§ **Task requirements**
Transcribe the listing below word for word.
-------------------------
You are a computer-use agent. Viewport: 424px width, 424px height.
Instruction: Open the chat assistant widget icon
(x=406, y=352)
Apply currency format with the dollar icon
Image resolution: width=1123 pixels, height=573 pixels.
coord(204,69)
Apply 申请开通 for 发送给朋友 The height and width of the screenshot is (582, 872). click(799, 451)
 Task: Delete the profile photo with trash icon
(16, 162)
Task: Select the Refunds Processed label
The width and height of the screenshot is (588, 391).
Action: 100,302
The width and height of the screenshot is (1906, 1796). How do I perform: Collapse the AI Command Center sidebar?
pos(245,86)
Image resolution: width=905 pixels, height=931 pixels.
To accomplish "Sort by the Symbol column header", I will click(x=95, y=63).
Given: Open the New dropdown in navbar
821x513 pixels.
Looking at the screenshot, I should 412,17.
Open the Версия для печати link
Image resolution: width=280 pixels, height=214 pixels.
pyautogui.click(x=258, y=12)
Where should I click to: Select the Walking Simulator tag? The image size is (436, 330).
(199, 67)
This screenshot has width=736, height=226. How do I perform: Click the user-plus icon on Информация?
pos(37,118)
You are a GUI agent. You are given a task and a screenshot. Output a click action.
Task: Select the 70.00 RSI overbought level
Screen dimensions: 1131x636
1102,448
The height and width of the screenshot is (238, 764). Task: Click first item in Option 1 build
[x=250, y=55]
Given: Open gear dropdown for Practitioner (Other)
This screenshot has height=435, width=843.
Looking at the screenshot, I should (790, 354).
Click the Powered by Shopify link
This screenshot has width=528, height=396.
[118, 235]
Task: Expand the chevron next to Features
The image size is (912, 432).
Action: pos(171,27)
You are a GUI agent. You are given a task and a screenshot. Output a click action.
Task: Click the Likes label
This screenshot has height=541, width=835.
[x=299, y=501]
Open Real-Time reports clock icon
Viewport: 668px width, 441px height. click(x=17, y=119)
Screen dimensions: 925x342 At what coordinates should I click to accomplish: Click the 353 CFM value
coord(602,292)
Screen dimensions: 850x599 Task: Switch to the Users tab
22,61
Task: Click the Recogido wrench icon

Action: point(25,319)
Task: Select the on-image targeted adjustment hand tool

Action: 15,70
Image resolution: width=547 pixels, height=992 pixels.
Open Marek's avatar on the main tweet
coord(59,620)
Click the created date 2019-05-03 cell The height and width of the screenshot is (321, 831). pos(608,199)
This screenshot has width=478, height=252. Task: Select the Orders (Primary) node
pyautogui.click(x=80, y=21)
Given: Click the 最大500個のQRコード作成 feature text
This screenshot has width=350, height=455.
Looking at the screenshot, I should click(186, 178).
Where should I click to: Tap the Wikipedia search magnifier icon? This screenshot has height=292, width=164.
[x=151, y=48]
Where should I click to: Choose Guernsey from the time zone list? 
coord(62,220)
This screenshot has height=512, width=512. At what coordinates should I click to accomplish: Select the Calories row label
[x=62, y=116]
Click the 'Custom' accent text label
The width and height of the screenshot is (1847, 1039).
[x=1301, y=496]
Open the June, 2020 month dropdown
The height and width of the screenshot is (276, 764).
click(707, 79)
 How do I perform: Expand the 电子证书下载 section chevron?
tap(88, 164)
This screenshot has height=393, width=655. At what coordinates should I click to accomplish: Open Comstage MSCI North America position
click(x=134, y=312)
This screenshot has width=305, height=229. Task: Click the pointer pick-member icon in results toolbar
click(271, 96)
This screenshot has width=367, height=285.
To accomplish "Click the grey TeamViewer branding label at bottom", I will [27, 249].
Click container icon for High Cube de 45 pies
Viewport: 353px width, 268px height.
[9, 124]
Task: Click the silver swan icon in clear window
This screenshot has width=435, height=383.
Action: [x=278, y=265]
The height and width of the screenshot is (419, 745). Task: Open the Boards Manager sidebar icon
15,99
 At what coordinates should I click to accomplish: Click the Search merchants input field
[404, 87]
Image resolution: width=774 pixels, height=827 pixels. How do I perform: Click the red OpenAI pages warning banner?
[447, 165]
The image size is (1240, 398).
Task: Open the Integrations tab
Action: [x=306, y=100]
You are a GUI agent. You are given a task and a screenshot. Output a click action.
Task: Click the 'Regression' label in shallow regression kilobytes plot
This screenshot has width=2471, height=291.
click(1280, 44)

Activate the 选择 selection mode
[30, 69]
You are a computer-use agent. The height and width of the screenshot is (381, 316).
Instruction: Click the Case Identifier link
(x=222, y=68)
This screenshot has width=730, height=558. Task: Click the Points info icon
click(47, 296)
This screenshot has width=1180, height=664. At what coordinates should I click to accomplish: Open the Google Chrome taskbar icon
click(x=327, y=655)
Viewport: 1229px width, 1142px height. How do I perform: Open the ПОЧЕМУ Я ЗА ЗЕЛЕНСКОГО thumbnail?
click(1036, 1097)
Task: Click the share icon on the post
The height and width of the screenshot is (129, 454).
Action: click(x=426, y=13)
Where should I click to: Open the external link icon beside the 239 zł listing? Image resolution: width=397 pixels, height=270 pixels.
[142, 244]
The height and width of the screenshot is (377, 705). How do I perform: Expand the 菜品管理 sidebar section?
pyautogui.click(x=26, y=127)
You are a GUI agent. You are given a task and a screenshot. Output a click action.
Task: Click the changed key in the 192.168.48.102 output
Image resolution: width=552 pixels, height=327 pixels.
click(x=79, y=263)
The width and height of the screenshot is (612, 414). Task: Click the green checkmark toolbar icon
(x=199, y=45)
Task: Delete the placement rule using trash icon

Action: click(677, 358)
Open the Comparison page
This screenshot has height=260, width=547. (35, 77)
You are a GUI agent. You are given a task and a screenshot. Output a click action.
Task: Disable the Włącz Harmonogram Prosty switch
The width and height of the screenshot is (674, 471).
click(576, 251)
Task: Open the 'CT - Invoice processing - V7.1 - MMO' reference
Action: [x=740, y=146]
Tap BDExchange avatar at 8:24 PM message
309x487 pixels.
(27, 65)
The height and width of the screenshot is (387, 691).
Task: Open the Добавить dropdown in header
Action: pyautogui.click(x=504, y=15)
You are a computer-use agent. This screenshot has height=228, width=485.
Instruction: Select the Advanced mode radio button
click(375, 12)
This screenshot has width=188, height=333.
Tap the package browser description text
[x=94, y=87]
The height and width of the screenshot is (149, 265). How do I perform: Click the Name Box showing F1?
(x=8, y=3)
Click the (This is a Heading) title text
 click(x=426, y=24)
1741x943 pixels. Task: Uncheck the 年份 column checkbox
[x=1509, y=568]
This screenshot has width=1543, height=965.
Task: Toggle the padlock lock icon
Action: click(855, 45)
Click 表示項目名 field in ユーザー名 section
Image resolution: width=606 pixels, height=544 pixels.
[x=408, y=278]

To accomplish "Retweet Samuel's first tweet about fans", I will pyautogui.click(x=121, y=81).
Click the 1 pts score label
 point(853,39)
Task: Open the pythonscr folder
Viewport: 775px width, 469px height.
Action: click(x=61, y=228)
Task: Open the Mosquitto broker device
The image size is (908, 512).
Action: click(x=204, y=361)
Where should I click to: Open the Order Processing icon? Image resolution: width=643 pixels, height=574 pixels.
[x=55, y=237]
-------------------------
§ **Solution for this task**
You are a computer-use agent. Viewport: 424px width, 424px height.
Instruction: Open the chat assistant widget icon
(x=406, y=352)
Apply currency format with the dollar icon
Image resolution: width=1123 pixels, height=573 pixels.
coord(204,69)
Apply 申请开通 for 发送给朋友 The height and width of the screenshot is (582, 872). click(799, 451)
 Task: Delete the profile photo with trash icon
(16, 162)
Task: Select the Refunds Processed label
The width and height of the screenshot is (588, 391).
Action: 100,302
The width and height of the screenshot is (1906, 1796). How do I perform: Collapse the AI Command Center sidebar?
pos(245,86)
Image resolution: width=905 pixels, height=931 pixels.
To accomplish "Sort by the Symbol column header", I will click(x=95, y=63).
Given: Open the New dropdown in navbar
821x513 pixels.
Looking at the screenshot, I should 412,17.
Open the Версия для печати link
Image resolution: width=280 pixels, height=214 pixels.
pyautogui.click(x=258, y=12)
Where should I click to: Select the Walking Simulator tag? The image size is (436, 330).
(199, 67)
This screenshot has width=736, height=226. How do I perform: Click the user-plus icon on Информация?
pos(37,118)
You are a GUI agent. You are given a task and a screenshot. Output a click action.
Task: Select the 70.00 RSI overbought level
Screen dimensions: 1131x636
1102,448
The height and width of the screenshot is (238, 764). Task: Click first item in Option 1 build
[x=250, y=55]
Given: Open gear dropdown for Practitioner (Other)
This screenshot has height=435, width=843.
Looking at the screenshot, I should (790, 354).
Click the Powered by Shopify link
This screenshot has width=528, height=396.
[118, 235]
Task: Expand the chevron next to Features
The image size is (912, 432).
Action: pos(171,27)
You are a GUI agent. You are given a task and a screenshot. Output a click action.
Task: Click the Likes label
This screenshot has height=541, width=835.
[x=299, y=501]
Open Real-Time reports clock icon
Viewport: 668px width, 441px height. click(x=17, y=119)
Screen dimensions: 925x342 At what coordinates should I click to accomplish: Click the 353 CFM value
coord(602,292)
Screen dimensions: 850x599 Task: Switch to the Users tab
22,61
Task: Click the Recogido wrench icon

Action: point(25,319)
Task: Select the on-image targeted adjustment hand tool

Action: 15,70
Image resolution: width=547 pixels, height=992 pixels.
Open Marek's avatar on the main tweet
coord(59,620)
Click the created date 2019-05-03 cell The height and width of the screenshot is (321, 831). pos(608,199)
This screenshot has width=478, height=252. Task: Select the Orders (Primary) node
pyautogui.click(x=80, y=21)
Given: Click the 最大500個のQRコード作成 feature text
This screenshot has width=350, height=455.
Looking at the screenshot, I should click(186, 178).
Where should I click to: Tap the Wikipedia search magnifier icon? This screenshot has height=292, width=164.
[x=151, y=48]
Where should I click to: Choose Guernsey from the time zone list? 
coord(62,220)
This screenshot has height=512, width=512. At what coordinates should I click to accomplish: Select the Calories row label
[x=62, y=116]
Click the 'Custom' accent text label
The width and height of the screenshot is (1847, 1039).
[x=1301, y=496]
Open the June, 2020 month dropdown
The height and width of the screenshot is (276, 764).
click(707, 79)
 How do I perform: Expand the 电子证书下载 section chevron?
tap(88, 164)
This screenshot has height=393, width=655. At what coordinates should I click to accomplish: Open Comstage MSCI North America position
click(x=134, y=312)
This screenshot has width=305, height=229. Task: Click the pointer pick-member icon in results toolbar
click(271, 96)
This screenshot has width=367, height=285.
To accomplish "Click the grey TeamViewer branding label at bottom", I will [27, 249].
Click container icon for High Cube de 45 pies
Viewport: 353px width, 268px height.
[9, 124]
Task: Click the silver swan icon in clear window
This screenshot has width=435, height=383.
Action: [x=278, y=265]
The height and width of the screenshot is (419, 745). Task: Open the Boards Manager sidebar icon
15,99
 At what coordinates should I click to accomplish: Click the Search merchants input field
[404, 87]
Image resolution: width=774 pixels, height=827 pixels. How do I perform: Click the red OpenAI pages warning banner?
[447, 165]
The image size is (1240, 398).
Task: Open the Integrations tab
Action: [x=306, y=100]
You are a GUI agent. You are given a task and a screenshot. Output a click action.
Task: Click the 'Regression' label in shallow regression kilobytes plot
This screenshot has width=2471, height=291.
click(1280, 44)

Activate the 选择 selection mode
[30, 69]
You are a computer-use agent. The height and width of the screenshot is (381, 316).
Instruction: Click the Case Identifier link
(x=222, y=68)
This screenshot has width=730, height=558. Task: Click the Points info icon
click(47, 296)
This screenshot has width=1180, height=664. At what coordinates should I click to accomplish: Open the Google Chrome taskbar icon
click(x=327, y=655)
Viewport: 1229px width, 1142px height. How do I perform: Open the ПОЧЕМУ Я ЗА ЗЕЛЕНСКОГО thumbnail?
click(1036, 1097)
Task: Click the share icon on the post
The height and width of the screenshot is (129, 454).
Action: click(x=426, y=13)
Where should I click to: Open the external link icon beside the 239 zł listing? Image resolution: width=397 pixels, height=270 pixels.
[142, 244]
The height and width of the screenshot is (377, 705). How do I perform: Expand the 菜品管理 sidebar section?
pyautogui.click(x=26, y=127)
You are a GUI agent. You are given a task and a screenshot. Output a click action.
Task: Click the changed key in the 192.168.48.102 output
Image resolution: width=552 pixels, height=327 pixels.
click(x=79, y=263)
The width and height of the screenshot is (612, 414). Task: Click the green checkmark toolbar icon
(x=199, y=45)
Task: Delete the placement rule using trash icon

Action: click(677, 358)
Open the Comparison page
This screenshot has height=260, width=547. (35, 77)
You are a GUI agent. You are given a task and a screenshot. Output a click action.
Task: Disable the Włącz Harmonogram Prosty switch
The width and height of the screenshot is (674, 471).
click(576, 251)
Task: Open the 'CT - Invoice processing - V7.1 - MMO' reference
Action: [x=740, y=146]
Tap BDExchange avatar at 8:24 PM message
309x487 pixels.
(27, 65)
The height and width of the screenshot is (387, 691).
Task: Open the Добавить dropdown in header
Action: pyautogui.click(x=504, y=15)
You are a computer-use agent. This screenshot has height=228, width=485.
Instruction: Select the Advanced mode radio button
click(375, 12)
This screenshot has width=188, height=333.
Tap the package browser description text
[x=94, y=87]
The height and width of the screenshot is (149, 265). How do I perform: Click the Name Box showing F1?
(x=8, y=3)
Click the (This is a Heading) title text
 click(x=426, y=24)
1741x943 pixels. Task: Uncheck the 年份 column checkbox
[x=1509, y=568]
This screenshot has width=1543, height=965.
Task: Toggle the padlock lock icon
Action: click(855, 45)
Click 表示項目名 field in ユーザー名 section
Image resolution: width=606 pixels, height=544 pixels.
[x=408, y=278]

To accomplish "Retweet Samuel's first tweet about fans", I will pyautogui.click(x=121, y=81).
Click the 1 pts score label
 point(853,39)
Task: Open the pythonscr folder
Viewport: 775px width, 469px height.
Action: click(x=61, y=228)
Task: Open the Mosquitto broker device
The image size is (908, 512).
Action: click(x=204, y=361)
Where should I click to: Open the Order Processing icon? Image resolution: width=643 pixels, height=574 pixels.
[x=55, y=237]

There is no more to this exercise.